(Saved entries)
+++++

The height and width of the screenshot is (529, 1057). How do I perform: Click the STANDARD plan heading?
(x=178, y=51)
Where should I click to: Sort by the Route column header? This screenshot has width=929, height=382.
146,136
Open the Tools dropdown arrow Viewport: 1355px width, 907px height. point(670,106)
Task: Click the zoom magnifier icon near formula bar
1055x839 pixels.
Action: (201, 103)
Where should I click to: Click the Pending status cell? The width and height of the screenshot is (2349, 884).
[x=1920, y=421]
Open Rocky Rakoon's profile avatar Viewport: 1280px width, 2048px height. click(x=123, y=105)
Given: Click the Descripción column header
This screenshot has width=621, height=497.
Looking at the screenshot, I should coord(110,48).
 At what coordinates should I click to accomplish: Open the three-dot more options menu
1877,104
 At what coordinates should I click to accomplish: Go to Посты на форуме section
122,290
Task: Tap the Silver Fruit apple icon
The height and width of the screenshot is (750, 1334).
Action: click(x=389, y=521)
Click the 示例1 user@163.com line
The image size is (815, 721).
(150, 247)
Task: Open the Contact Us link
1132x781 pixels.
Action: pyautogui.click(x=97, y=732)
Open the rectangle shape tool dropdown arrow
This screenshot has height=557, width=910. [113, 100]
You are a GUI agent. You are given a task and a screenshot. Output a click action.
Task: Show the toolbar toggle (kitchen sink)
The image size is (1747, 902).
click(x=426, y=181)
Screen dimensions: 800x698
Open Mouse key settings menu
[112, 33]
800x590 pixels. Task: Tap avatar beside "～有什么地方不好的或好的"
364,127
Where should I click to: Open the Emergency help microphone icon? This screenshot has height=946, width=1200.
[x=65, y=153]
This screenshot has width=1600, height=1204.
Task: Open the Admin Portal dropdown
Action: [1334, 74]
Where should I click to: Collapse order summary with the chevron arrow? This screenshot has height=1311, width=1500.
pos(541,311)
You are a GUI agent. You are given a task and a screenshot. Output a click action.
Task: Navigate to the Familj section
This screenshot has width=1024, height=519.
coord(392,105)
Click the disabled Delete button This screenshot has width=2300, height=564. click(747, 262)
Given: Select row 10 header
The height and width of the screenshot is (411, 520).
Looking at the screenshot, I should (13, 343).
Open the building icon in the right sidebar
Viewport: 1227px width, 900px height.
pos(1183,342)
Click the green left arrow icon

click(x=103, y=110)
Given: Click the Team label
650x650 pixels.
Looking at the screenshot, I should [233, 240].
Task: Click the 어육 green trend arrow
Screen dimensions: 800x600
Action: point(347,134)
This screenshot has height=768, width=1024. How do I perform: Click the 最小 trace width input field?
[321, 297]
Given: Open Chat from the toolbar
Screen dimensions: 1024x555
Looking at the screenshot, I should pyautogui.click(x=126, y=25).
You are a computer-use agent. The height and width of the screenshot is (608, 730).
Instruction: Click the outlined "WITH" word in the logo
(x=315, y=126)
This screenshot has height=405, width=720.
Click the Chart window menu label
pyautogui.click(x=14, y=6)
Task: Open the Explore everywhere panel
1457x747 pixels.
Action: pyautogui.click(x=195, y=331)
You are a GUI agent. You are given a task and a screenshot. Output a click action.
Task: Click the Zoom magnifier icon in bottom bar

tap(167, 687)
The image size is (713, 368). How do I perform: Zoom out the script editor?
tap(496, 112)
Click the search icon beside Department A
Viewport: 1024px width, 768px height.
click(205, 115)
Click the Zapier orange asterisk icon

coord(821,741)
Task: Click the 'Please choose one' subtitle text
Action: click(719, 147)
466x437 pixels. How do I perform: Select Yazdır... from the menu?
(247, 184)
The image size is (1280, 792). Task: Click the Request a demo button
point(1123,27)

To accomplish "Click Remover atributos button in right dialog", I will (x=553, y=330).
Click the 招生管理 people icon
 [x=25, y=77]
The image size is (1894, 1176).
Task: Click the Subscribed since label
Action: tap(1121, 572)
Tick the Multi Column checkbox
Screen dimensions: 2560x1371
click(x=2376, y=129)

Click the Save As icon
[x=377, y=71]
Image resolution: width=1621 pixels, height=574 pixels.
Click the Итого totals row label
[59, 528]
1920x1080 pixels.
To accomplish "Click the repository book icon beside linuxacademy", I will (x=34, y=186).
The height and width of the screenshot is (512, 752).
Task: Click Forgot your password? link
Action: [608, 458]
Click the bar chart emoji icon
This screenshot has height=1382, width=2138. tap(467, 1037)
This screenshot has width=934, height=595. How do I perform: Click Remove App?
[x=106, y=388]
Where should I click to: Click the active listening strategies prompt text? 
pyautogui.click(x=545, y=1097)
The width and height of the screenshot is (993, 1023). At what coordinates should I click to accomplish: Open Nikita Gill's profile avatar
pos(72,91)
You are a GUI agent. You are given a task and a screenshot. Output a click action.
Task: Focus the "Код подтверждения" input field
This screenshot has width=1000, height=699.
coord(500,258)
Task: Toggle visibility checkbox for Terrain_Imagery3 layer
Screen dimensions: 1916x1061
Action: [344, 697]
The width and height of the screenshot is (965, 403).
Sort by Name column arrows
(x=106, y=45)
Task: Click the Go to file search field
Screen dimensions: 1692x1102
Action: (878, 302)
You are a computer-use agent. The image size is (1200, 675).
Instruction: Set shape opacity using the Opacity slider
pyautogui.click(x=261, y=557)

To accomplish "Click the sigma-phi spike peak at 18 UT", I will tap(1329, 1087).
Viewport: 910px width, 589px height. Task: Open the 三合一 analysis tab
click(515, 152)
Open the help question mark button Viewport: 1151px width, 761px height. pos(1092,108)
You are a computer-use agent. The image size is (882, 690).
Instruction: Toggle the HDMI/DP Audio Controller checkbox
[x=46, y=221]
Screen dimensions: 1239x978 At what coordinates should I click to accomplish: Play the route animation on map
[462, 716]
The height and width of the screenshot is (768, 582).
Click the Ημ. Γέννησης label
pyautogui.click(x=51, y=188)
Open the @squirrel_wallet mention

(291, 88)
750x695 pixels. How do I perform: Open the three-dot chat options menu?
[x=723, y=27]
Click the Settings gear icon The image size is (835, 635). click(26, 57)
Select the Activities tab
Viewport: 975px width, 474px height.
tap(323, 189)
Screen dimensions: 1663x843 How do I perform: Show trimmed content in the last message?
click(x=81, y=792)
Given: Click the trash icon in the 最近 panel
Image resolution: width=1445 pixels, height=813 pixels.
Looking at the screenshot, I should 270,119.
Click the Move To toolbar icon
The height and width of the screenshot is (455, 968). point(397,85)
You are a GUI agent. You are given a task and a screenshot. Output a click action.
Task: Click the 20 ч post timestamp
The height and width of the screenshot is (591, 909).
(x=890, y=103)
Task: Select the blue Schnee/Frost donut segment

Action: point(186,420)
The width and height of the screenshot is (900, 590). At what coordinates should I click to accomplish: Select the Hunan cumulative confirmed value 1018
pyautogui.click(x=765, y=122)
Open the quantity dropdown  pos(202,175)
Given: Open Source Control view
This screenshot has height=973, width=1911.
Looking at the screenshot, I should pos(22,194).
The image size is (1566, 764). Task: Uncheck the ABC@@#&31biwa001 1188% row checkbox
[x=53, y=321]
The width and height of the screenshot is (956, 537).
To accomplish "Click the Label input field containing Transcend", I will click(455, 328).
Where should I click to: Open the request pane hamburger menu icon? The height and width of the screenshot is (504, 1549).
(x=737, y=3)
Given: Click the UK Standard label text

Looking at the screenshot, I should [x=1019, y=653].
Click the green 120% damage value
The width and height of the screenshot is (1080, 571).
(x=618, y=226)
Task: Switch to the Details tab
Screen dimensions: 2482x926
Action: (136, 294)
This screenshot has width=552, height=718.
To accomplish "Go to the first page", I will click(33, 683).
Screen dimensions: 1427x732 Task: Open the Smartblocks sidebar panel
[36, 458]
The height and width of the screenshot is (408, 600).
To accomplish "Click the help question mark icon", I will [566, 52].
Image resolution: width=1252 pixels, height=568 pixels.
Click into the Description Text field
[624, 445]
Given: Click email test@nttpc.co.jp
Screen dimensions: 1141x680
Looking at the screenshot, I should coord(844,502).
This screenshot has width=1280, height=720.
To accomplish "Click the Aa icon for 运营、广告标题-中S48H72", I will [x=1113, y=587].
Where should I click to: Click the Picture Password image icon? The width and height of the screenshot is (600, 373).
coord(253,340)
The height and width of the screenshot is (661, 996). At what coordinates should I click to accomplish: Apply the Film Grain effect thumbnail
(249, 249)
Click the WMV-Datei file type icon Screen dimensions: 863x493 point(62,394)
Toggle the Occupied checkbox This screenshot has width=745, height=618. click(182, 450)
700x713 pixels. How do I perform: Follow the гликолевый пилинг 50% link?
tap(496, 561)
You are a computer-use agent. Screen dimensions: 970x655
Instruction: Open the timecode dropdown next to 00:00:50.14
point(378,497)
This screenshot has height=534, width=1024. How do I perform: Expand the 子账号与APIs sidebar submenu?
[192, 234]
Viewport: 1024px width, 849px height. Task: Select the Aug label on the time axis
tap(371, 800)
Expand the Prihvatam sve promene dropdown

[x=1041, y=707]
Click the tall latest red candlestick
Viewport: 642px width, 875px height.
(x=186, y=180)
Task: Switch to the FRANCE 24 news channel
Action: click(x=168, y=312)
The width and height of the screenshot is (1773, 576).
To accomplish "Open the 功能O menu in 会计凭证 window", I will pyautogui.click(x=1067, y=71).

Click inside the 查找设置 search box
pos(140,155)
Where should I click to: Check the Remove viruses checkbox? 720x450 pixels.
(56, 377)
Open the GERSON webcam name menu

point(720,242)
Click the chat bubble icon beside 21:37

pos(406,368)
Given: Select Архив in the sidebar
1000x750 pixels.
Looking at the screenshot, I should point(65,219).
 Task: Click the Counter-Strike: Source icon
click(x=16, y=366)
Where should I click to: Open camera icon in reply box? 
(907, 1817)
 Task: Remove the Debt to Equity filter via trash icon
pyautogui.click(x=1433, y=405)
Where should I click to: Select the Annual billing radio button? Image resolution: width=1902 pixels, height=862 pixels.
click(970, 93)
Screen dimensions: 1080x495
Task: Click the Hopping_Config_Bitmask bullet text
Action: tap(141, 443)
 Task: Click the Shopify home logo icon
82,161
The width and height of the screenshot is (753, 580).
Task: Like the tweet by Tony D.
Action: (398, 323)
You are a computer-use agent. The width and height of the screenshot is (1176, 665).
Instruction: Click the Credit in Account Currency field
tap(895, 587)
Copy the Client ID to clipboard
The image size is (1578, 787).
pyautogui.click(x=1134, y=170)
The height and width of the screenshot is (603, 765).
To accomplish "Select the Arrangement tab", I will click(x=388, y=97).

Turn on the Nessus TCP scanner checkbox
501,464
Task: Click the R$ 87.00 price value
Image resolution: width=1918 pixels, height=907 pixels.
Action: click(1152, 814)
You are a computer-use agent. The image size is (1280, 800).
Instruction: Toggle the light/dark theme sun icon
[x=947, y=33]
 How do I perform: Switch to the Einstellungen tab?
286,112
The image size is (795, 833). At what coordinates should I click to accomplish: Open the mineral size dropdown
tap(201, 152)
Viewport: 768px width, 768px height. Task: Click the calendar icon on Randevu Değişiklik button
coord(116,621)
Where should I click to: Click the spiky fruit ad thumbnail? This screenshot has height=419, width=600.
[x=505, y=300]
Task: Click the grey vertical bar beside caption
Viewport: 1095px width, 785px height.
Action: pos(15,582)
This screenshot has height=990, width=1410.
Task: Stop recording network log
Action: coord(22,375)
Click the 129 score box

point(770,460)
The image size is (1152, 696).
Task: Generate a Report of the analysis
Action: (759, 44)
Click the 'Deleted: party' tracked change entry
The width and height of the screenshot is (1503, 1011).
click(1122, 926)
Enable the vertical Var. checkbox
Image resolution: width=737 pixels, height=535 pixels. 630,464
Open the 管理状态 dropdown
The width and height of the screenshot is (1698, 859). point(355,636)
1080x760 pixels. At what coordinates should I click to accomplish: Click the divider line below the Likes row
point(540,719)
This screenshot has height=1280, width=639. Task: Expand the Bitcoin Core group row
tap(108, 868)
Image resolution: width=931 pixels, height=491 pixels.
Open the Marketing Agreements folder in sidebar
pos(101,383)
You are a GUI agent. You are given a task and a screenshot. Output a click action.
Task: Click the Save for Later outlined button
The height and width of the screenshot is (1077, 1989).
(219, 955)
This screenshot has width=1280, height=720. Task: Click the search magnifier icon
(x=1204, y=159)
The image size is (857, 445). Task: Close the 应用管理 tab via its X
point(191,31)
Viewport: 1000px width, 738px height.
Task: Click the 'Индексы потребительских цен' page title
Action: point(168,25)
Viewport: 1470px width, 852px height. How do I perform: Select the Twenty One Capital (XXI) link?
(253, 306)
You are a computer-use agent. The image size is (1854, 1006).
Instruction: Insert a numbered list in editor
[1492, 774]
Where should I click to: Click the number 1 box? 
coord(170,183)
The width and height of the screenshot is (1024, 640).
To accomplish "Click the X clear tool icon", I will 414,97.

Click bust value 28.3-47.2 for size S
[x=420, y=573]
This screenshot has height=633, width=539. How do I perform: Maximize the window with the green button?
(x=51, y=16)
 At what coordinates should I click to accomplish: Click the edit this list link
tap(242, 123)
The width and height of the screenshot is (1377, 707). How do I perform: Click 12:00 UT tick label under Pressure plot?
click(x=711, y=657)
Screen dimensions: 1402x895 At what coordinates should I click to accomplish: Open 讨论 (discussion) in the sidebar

+++++

Exercise:
Only lines with the word "question" go in the answer. Take them all from the entries above.

Written answer:
Open the help question mark button Viewport: 1151px width, 761px height. pos(1092,108)
To accomplish "Click the help question mark icon", I will [566, 52].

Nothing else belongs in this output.